### Entries taken from a collection:
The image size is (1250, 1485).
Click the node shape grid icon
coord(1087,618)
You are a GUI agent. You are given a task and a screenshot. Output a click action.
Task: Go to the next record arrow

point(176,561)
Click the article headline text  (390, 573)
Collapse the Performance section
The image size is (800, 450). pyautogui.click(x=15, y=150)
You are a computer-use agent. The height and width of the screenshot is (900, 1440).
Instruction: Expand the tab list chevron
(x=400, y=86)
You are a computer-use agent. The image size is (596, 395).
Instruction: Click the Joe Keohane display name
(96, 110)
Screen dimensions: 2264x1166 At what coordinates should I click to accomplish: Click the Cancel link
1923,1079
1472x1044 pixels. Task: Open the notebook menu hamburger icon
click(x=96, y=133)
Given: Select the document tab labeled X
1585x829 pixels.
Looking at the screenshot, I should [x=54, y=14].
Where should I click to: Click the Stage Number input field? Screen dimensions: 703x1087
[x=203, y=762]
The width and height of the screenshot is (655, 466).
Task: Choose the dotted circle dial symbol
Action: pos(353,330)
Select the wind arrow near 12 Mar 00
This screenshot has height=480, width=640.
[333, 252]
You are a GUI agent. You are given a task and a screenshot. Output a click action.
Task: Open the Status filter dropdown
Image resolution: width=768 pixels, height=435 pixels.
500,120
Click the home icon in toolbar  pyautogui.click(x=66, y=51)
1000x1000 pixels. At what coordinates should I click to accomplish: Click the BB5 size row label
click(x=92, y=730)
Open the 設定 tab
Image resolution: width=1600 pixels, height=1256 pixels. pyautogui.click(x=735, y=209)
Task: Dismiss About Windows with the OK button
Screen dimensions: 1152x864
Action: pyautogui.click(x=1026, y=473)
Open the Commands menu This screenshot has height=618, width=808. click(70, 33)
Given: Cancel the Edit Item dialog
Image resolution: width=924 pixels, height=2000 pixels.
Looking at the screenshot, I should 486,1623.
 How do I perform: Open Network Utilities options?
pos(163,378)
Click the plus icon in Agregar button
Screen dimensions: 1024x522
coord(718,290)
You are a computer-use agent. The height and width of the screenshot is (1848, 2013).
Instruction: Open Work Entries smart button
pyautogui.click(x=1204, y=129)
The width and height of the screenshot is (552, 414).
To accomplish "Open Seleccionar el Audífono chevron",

### Your assignment:
With the line holding "Given: Select the document tab labeled X" as the first and the line holding "Task: Dismiss About" as the last, set down that range of the entries above exactly, and nothing else.

### Task response:
Given: Select the document tab labeled X
1585x829 pixels.
Looking at the screenshot, I should [x=54, y=14].
Where should I click to: Click the Stage Number input field? Screen dimensions: 703x1087
[x=203, y=762]
The width and height of the screenshot is (655, 466).
Task: Choose the dotted circle dial symbol
Action: pos(353,330)
Select the wind arrow near 12 Mar 00
This screenshot has height=480, width=640.
[333, 252]
You are a GUI agent. You are given a task and a screenshot. Output a click action.
Task: Open the Status filter dropdown
Image resolution: width=768 pixels, height=435 pixels.
500,120
Click the home icon in toolbar  pyautogui.click(x=66, y=51)
1000x1000 pixels. At what coordinates should I click to accomplish: Click the BB5 size row label
click(x=92, y=730)
Open the 設定 tab
Image resolution: width=1600 pixels, height=1256 pixels. pyautogui.click(x=735, y=209)
Task: Dismiss About Windows with the OK button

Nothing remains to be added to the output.